A random variable is actually a function that map the outcomes of a random process to a numeric value. For instance, let’s say we have the random process of flipping a coin where the coin can only have one of two outcomes - head or a tail. We could use the random variable X (random variables are typically denoted with capital letters) to represent the outcomes of a coin flip. Here is one possible random variable:
- X = 1 if the flip of the coin is a head
- X = 0 if the flip of the coin is a tail
There isn’t anything special about the numeric values I chose here. I could have done the following:
- X = 500 if the flip of the coin is a head
- X = 25 if the flip of the coin is a tail
And this would still be a random variable. But the numeric values in the first random variable are more intuitive of course. As another example, let’s say we have a random process of flipping a coin 5 times. We can assign a random variable X that maps the number of heads we get from the 5 coin flips to numeric values:
- X = 0 if no heads
- X = 1 if 1 head
- X = 2 if 2 heads
- X = 3 if 3 heads
- X = 4 if 4 heads
- X = 5 if 5 heads
Why is it a Random Process?The flipping of a coin is a random process because each flip of the coin can produce either a heads or a tail and is essentially a random event. If we had some weird biased coin that had both sides being head, then the flipping of this coin would be a deterministic process since we would always get a head every flip.
Why Random Variables?
Now that we have defined what a random variable is, the next logical question is why are we even doing this? The major reason for declaring random variables is because it provides us a way to ask questions about the random process in a concise mathematical way.
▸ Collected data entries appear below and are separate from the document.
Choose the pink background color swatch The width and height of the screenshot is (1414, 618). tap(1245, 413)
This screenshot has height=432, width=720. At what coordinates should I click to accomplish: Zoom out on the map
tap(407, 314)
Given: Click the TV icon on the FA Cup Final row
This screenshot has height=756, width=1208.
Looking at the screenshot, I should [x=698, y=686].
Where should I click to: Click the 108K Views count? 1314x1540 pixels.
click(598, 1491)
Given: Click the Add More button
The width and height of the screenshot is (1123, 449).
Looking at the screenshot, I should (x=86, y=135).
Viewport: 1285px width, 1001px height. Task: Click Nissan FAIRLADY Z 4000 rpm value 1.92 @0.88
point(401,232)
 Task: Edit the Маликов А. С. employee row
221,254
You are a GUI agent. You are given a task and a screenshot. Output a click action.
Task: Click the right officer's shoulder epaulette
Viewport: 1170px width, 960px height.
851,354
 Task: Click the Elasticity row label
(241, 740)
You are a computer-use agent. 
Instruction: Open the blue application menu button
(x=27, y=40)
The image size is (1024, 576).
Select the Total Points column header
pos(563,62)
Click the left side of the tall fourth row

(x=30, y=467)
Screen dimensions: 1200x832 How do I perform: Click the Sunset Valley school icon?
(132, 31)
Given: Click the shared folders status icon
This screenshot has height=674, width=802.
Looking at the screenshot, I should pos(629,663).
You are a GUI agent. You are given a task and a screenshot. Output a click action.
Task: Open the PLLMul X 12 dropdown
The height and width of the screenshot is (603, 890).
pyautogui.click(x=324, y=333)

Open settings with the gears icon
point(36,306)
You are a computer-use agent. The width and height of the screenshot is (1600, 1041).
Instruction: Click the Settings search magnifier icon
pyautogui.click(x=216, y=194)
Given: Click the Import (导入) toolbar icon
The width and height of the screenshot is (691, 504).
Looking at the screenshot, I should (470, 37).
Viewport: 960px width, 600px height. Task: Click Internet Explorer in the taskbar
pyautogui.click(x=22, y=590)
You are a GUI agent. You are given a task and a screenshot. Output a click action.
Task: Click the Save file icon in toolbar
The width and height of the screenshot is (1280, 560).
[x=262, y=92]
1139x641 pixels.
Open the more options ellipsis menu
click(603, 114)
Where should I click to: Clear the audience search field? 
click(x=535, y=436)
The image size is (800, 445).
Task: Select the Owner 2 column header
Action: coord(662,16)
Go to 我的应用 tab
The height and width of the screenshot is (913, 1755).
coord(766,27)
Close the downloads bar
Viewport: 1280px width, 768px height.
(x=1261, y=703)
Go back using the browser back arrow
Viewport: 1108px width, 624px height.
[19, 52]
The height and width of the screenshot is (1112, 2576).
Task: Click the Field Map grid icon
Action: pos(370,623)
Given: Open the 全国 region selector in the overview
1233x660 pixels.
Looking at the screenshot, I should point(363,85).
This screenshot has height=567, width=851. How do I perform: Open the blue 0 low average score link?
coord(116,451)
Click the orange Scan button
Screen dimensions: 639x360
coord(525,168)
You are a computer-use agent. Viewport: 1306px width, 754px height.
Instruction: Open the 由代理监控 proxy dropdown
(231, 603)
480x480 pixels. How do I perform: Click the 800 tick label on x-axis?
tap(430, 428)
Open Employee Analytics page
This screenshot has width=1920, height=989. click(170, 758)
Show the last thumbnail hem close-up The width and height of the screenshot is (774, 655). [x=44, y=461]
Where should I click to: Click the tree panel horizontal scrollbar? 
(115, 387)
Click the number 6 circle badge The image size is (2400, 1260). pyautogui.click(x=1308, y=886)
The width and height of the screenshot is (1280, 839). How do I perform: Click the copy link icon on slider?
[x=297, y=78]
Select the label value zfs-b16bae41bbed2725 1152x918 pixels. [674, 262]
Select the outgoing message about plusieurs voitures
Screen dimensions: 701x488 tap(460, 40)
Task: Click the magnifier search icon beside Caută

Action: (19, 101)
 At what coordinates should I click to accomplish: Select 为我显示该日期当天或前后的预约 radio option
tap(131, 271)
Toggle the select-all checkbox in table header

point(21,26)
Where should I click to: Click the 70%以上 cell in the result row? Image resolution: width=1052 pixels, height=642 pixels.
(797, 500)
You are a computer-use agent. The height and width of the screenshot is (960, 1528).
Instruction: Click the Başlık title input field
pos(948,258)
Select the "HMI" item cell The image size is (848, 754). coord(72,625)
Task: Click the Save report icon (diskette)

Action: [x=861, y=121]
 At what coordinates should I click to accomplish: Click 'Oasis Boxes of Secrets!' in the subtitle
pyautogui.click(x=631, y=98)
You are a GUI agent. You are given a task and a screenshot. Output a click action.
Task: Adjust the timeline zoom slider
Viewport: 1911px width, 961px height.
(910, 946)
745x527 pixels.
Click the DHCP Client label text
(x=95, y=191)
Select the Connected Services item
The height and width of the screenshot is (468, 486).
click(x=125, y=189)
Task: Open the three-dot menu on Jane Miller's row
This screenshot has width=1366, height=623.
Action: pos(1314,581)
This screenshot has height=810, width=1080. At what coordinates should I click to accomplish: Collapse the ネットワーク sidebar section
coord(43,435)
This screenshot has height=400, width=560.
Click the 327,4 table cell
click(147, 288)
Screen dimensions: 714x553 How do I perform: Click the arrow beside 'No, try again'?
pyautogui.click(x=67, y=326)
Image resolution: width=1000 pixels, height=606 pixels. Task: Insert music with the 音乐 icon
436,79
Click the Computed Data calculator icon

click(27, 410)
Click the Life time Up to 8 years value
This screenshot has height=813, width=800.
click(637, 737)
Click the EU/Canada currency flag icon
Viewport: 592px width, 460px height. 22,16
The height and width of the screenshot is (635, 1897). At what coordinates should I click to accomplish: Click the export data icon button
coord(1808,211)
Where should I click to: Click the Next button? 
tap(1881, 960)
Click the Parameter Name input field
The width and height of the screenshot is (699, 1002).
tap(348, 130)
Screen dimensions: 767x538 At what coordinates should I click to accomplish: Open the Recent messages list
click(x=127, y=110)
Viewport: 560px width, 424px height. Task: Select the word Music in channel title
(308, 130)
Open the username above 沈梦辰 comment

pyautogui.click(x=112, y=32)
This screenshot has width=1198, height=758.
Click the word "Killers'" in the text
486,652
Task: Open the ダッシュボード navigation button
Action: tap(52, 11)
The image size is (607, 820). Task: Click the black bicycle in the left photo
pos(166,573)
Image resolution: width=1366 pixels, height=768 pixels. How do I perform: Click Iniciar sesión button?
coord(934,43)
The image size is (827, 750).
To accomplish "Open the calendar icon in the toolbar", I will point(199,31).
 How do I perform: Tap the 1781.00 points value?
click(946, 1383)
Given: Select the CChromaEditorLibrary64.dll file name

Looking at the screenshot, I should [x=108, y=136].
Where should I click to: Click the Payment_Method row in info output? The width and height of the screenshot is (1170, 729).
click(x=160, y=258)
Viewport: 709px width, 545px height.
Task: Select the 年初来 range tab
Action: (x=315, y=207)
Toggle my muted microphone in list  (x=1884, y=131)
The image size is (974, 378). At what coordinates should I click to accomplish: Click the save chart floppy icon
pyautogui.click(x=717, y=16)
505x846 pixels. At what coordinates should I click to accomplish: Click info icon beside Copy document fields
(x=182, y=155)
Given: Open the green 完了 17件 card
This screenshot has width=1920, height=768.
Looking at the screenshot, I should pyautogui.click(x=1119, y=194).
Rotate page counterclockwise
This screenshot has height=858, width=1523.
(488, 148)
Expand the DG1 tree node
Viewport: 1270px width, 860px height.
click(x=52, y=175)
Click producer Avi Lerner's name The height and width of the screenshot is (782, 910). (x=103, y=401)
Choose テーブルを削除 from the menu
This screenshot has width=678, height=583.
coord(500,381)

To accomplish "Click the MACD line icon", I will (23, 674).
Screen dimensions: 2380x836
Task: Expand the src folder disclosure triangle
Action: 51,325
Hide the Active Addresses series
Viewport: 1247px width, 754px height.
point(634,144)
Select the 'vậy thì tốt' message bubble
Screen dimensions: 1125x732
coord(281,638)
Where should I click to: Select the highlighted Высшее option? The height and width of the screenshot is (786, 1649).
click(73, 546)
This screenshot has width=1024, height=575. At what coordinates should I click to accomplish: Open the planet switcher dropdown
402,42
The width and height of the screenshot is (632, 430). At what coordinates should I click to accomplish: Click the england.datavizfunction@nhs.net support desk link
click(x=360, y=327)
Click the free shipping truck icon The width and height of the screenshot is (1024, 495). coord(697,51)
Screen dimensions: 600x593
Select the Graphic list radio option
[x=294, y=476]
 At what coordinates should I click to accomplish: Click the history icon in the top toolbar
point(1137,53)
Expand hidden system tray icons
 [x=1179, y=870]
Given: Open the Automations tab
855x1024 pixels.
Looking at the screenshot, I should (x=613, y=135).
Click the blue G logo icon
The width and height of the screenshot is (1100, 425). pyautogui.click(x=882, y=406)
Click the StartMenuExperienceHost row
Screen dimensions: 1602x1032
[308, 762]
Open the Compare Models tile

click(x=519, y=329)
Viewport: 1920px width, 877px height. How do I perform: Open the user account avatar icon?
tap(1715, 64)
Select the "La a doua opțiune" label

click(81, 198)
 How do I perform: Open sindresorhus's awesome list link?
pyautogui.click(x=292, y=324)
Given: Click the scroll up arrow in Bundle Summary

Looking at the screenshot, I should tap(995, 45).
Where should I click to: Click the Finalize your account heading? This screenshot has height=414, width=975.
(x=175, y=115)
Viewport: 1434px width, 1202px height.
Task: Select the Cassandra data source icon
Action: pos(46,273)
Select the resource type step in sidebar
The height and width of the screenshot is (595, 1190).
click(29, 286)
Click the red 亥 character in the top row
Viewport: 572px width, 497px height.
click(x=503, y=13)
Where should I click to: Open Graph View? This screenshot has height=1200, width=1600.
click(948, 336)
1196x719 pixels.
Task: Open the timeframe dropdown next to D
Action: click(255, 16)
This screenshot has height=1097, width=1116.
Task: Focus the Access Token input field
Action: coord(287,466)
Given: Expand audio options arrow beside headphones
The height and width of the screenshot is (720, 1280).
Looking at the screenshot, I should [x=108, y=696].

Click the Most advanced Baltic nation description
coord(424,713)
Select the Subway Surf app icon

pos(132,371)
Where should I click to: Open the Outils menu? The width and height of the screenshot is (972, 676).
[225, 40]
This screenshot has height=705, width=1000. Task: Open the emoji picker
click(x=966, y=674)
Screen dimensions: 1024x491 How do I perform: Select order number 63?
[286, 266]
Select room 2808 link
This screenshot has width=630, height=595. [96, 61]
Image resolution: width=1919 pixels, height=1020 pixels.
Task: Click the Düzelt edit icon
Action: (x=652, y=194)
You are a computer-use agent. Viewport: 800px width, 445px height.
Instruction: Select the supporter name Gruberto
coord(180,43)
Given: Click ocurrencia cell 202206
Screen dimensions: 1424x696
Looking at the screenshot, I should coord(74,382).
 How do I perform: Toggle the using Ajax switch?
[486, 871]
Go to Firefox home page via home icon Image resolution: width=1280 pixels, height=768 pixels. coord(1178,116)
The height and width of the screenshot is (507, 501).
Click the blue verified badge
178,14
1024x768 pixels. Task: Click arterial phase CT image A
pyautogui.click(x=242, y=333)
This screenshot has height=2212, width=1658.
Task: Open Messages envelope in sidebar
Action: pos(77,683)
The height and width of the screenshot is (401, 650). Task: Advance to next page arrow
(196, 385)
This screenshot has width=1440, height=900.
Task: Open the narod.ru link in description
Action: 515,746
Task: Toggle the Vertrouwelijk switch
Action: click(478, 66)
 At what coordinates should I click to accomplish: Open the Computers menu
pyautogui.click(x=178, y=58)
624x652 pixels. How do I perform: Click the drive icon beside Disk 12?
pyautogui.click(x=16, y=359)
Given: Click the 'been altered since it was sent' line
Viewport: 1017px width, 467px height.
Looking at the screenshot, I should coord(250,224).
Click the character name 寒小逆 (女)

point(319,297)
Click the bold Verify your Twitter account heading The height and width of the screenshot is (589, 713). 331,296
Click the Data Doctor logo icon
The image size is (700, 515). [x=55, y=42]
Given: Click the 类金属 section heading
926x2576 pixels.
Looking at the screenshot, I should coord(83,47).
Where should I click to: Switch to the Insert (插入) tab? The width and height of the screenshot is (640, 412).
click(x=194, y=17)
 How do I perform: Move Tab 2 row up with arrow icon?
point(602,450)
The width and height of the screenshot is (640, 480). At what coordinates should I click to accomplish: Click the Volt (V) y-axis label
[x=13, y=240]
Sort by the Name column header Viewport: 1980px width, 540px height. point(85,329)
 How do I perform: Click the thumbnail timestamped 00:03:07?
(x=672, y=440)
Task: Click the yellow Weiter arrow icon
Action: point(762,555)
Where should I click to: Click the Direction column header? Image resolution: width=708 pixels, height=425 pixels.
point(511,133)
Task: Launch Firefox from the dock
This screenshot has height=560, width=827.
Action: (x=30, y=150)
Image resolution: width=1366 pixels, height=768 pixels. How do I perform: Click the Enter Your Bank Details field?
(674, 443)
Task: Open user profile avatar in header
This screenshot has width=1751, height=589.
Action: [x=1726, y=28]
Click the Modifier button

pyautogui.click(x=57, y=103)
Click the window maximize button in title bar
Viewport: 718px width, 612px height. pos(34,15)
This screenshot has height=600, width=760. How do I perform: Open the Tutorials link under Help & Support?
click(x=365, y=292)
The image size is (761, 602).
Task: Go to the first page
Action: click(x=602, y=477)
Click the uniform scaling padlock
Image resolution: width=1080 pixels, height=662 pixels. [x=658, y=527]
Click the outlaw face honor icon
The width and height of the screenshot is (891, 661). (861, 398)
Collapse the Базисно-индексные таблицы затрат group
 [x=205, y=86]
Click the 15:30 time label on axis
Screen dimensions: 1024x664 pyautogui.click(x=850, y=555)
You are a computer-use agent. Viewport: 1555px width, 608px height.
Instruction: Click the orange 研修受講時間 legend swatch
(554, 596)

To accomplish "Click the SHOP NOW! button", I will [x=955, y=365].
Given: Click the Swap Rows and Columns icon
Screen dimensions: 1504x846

If we go back to the random process of flipping 5 coins and use the random variable X to map the number of heads we get, then we can easily represent questions about the process like this:
- $P(X = 2)$
- $P(X < 4)$
- $P(X > 1)$
These 3 questions equate to:
- What is the probability of getting exactly 2 heads?
- What is the probability of getting less than 4 heads?
- What is the probability of getting more than 1 head?
If we didn’t do it this way, the alternative to represent these questions could have been something like this:
- P(Probability of getting exactly 2 heads when we flip a coin 5 times)
- P(Probability of getting < 4 heads when we flip a coin 5 times)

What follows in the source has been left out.